Sunday, August 23, 2009

The revolution is unwell

One of the strangest things about the neocon Iraq project was how much it seemed to be run for the benefit of Iran. Or perhaps, given the history of the Republican party and Iran (the actions as opposed to rhetoric), not so strange.

Anyway, one symptom of the cognitive dissonance was how, with a straight face, the Bush administration repeatedly courted an organisation called the Supreme Council for Islamic Revolution in Iraq (SCIRI), one which made no attempt to hide its allegiance to the Iranian model. At one point there was a name change to make the link a little less glaring, but the name change seems to have been for western media consumption only.

In the photo we see Dick Cheney meeting with the head of SCIRI Sayyed Abdul-Aziz al-Hakim about a year and a half ago. One of several meetings that his Eminence (as Bush called him) was able to get at the very top.
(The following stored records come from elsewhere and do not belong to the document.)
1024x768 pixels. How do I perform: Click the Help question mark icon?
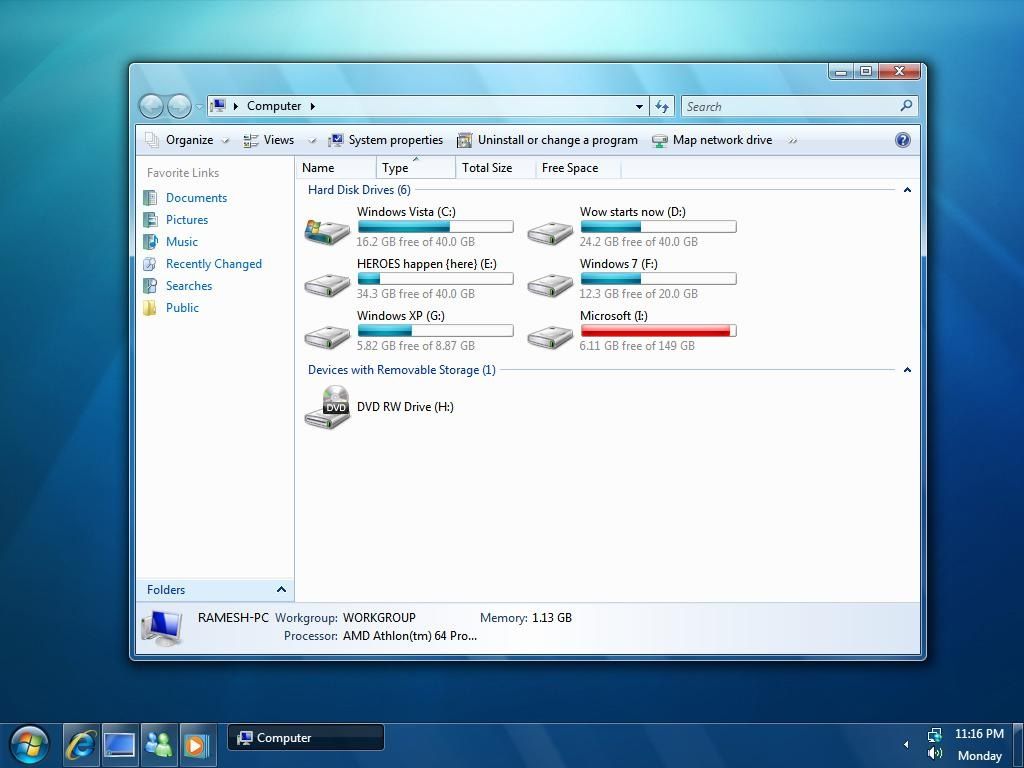coord(902,140)
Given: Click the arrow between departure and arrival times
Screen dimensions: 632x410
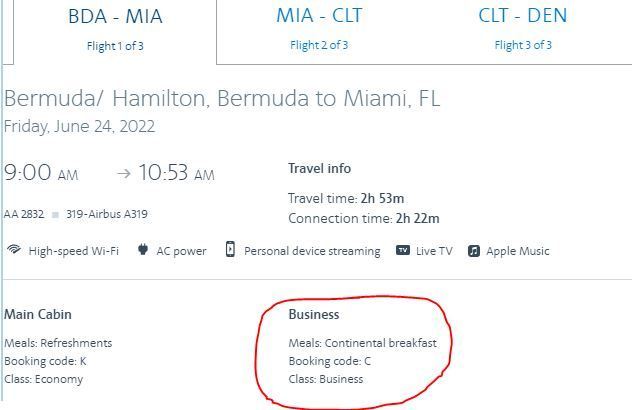Looking at the screenshot, I should [124, 174].
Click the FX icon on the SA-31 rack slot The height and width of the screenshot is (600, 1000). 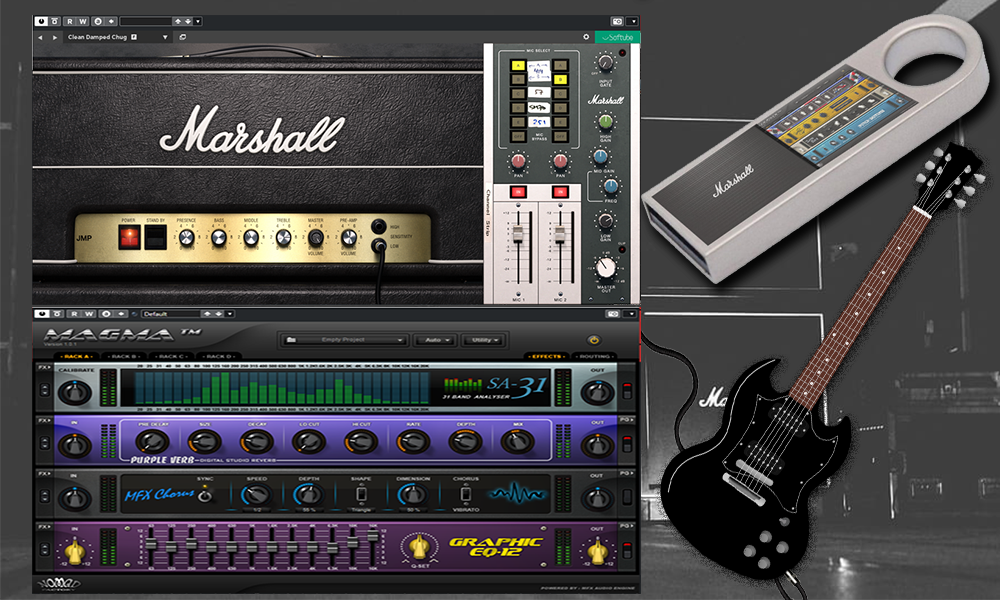[42, 365]
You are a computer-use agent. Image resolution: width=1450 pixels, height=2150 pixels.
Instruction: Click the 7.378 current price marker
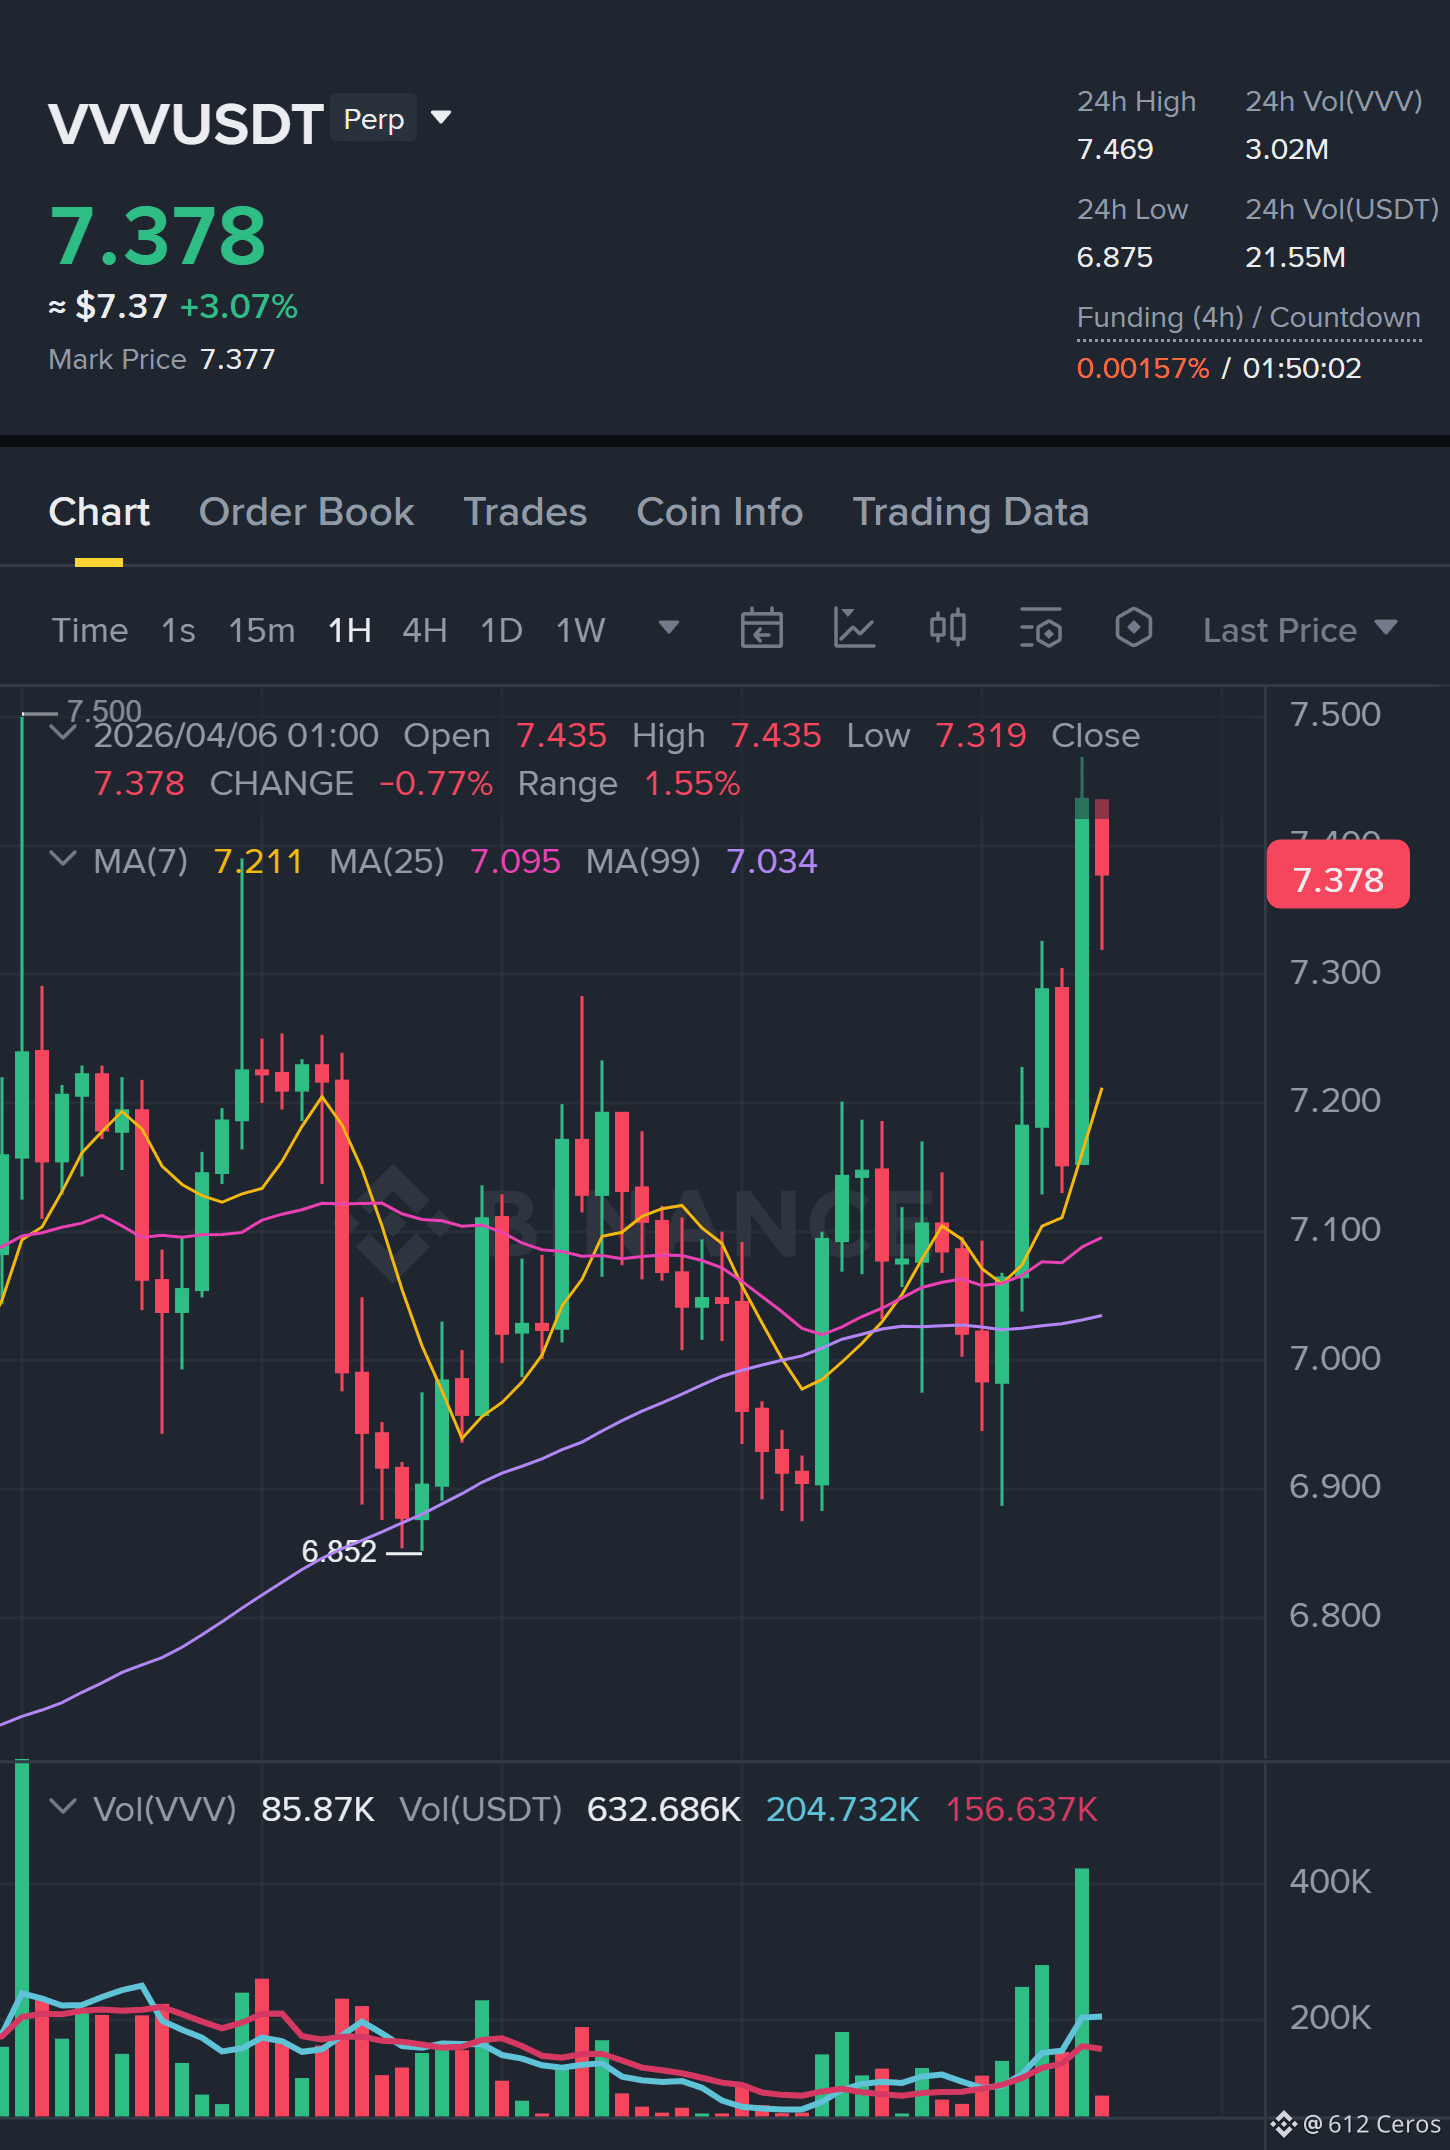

We bring this up because the jostling for position in Iraqi politics has never stopped, and it's still an open question as to whether an Iran-lite model could emerge under SCIRI guidance -- one of the risks that was pointed out from the start with the Iraq intervention. But media reports are now emerging that Hakim is seriously ill in -- where else? -- Tehran. His incapacitation wll further put the cat among the pigeons in Iraq. The Iraq which, strangely, seems to be viewed as a solved problem.

UPDATE: Hakim is dead. The White House sends condolences.